During a poker game, Crusher tweaks Riker, Worf and LaForge for wearing beards.
The bumpy-headed scientist Farallon is super-dedicated to a “particle fountain” mining project, which the Enterprise-D is assigned to evaluate. Along the way she has also had time to tinker with remote-controlled, AI-driven gadgets she calls “exocomps.”
After an exocomp refuses an order in a context that could be interpreted as an act of self-preservation, Data asks Crusher for a definition of “life.”
Testy Farallon lashes out at LaForge when he’s trying to offer not only sympathy, but also a second shift of engineering staff to help her get back on schedule.
Hypothesizing that the exocomps are sentient, Data asks Farallon to stop using them, which threatens her project. When an exocomp fails a test designed to see whether it will act in self-preservation, she’s so insufferably smarmy, we’re glad that a Bad Thing happens to her facility while Picard is inspecting it. The resulting PCF (Plot Contrivance Field) forces an evacuation, limits the transporter, establishes a countdown to certain destruction, and in a development that almost seems like it was scripted by a Hollywood writer, pins everyone’s hopes on the exocomps.
Riker’s behavior in the crisis seems contrived only to force Data to disobey an oder, an action for which Data doesn’t seem to face any consequences.
Data has some good lines about how his own identity as a sentient machine gives him insight about these machines that biological life forms wouldn’t share, but the exocomp props themselves aren’t that impressive. I get that the story says they’re supposed to be tools, not puppets or costumes that are endowed with personality through a human performer. But most of their purportedly amazing accomplishments we learn about through dialogue.

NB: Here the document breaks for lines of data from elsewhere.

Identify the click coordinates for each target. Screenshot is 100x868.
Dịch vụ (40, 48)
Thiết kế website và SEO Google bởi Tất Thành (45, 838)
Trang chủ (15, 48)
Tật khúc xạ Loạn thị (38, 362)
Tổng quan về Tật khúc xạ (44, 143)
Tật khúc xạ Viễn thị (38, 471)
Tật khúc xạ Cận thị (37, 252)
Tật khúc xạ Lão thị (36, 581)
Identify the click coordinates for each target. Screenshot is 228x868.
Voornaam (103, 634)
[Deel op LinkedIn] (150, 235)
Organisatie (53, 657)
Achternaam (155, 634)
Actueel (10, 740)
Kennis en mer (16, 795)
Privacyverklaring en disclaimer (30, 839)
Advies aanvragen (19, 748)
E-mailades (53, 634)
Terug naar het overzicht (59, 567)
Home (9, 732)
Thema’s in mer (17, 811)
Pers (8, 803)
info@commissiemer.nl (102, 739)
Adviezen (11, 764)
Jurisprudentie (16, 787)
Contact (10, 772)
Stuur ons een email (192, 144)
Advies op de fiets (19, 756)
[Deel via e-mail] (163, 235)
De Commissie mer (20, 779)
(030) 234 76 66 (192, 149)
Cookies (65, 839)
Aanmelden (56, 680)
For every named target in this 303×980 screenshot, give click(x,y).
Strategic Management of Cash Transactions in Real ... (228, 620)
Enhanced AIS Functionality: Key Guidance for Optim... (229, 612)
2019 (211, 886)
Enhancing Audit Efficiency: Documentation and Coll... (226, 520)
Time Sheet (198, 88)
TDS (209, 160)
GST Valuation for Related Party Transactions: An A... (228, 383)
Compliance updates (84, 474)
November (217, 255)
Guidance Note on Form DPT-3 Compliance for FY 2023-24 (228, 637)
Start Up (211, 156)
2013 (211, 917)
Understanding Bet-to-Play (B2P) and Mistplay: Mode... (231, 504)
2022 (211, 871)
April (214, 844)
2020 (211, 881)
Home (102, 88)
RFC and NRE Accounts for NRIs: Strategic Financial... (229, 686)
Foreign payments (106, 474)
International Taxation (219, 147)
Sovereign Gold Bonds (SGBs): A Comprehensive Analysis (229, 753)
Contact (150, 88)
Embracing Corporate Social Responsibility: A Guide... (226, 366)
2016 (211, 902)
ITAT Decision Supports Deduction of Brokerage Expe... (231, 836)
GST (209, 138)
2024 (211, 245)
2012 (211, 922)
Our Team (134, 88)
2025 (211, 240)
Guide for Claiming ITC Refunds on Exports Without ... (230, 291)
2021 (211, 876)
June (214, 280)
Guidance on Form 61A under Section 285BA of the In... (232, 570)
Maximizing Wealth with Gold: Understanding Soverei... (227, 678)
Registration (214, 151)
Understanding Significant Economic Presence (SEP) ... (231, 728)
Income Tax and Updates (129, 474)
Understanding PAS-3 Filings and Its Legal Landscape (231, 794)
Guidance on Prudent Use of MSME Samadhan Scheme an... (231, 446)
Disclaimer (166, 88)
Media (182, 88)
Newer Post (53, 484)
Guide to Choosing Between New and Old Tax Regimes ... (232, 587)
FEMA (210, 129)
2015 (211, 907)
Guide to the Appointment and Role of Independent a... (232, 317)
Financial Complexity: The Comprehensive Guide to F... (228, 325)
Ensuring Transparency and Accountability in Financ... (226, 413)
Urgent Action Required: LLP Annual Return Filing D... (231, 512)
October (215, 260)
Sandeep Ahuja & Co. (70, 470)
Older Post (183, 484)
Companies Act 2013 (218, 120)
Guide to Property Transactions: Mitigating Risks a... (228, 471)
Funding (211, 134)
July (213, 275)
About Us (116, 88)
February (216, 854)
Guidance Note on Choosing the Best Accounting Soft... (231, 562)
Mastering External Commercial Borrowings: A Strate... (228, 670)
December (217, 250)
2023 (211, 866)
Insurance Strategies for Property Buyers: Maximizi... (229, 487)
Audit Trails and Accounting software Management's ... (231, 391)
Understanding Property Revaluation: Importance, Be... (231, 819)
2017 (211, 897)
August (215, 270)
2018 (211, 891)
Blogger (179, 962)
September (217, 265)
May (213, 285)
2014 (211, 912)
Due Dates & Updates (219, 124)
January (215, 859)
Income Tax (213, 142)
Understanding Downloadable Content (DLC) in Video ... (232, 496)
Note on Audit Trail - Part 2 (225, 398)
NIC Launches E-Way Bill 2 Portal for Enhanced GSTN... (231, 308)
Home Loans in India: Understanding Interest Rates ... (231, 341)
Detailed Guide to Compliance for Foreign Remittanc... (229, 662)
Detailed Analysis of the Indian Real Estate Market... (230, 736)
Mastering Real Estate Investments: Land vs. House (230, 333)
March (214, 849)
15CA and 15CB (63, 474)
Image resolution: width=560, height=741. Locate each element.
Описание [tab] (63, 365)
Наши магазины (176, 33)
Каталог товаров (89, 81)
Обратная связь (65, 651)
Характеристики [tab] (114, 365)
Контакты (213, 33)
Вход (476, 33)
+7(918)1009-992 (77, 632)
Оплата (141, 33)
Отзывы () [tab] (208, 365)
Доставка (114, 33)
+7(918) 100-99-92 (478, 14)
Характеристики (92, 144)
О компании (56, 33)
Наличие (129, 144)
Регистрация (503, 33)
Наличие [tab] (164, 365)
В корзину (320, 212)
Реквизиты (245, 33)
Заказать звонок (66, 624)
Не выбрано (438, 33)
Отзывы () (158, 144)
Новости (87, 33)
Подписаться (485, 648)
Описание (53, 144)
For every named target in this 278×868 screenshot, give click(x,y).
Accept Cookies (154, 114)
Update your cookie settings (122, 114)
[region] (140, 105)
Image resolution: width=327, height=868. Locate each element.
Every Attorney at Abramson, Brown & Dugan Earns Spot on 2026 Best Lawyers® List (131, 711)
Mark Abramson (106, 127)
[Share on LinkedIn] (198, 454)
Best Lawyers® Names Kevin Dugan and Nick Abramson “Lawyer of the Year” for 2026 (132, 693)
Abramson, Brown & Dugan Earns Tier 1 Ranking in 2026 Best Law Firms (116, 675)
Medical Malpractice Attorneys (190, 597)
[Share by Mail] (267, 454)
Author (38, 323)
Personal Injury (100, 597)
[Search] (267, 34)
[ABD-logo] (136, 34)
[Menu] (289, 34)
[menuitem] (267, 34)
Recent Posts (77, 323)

The space station set and the model of the exterior are both decent, but I guess there wasn’t enough budget left for the exocomps to do more than levitate their way through access tubes, and waggle some little appendages.
Data references the time when his own sentience was put on trial (s2e9 “The Measure of a Man“), which is a nice bit of continuity. Farallon comes across as a plot contrivance, motivated only by the function she had to play in the story. We have already (s3e1 “Evolution“) seen Wesley accidentally create artificial life forms that in a matter of hours develop a culture that includes language, ethics, and even aesthetics (they call humanoids “ugly”). So this rehashed story doesn’t break any new ground.